A chi-square test was conducted for each of the six possible pairs of constructs. For example, Assessment Type paired with Assessment Coverage followed by Assessment Type paired with CL Usage. The effect size for the chi-square (Cohen's w) associated with each pairing was determined (Cohen, 1988). The test showed no pairings of construct had overlaps that were medium effect size (w = 0.3). The pairing with the most overlap (w = 0.22) was between Assessment Coverage and Group Size where six of the seven studies with group sizes of five students or more also used single topic assessments. The relationship was not reciprocal as only six of the twelve single-topic studies used groups of five or greater. The relationship was also not present with groups of four or less versus Assessment Coverage. In short, each category can be considered independent except when considering group sizes of five or greater it is worth noting that only one study with this group size used a cumulative assessment.

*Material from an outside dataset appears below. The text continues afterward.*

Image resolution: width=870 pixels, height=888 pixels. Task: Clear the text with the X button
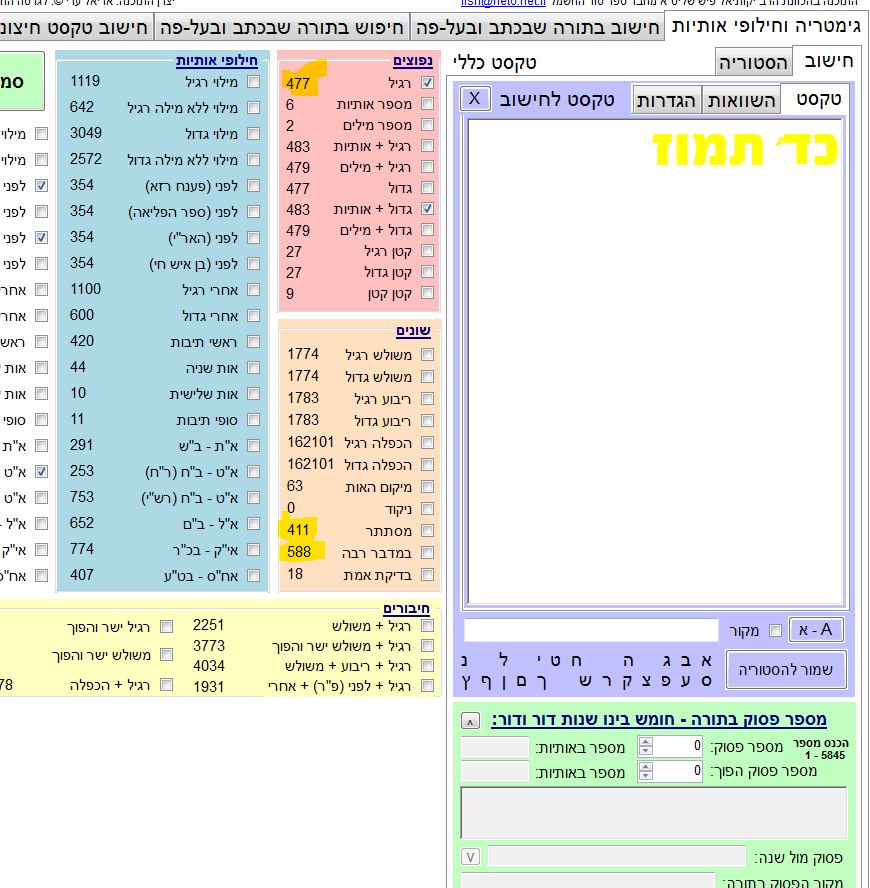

The number of studies for each category and the weighted mean effect size with a 95% confidence interval are presented in Table 2. The data presented in Table 2 indicates that CL is a robust intervention that has produced a positive, statistically significant outcome in each categorization except for cumulative assessments. The testing of each category relative to an effect size of zero is significant at p < 0.05 when the lower confidence limit is positive. The negligible effect size associated with cumulative assessments is particularly noteworthy. This effect size may represent a limitation of CL in terms of content retention as measured by a cumulative exam, a finding that echoes a call for further research on longitudinal impact of pedagogical reforms (National Research Council, 2012; Lewis, 2014). The Qb statistic for single versus cumulative indicates that the higher student performance on single topic exams versus cumulative exams is statistically significant as well. The description of only six studies that used cumulative exams is partially attributed to the decision to omit split articles. In the follow-up analysis (see Appendix), three split articles additionally contribute to the cumulative category with consistent results. Of the nine articles that used cumulative assessments, the effect sizes ranged from −0.497 to 0.330 with four of the nine articles having negative effect sizes and two others having effect sizes less than 0.050.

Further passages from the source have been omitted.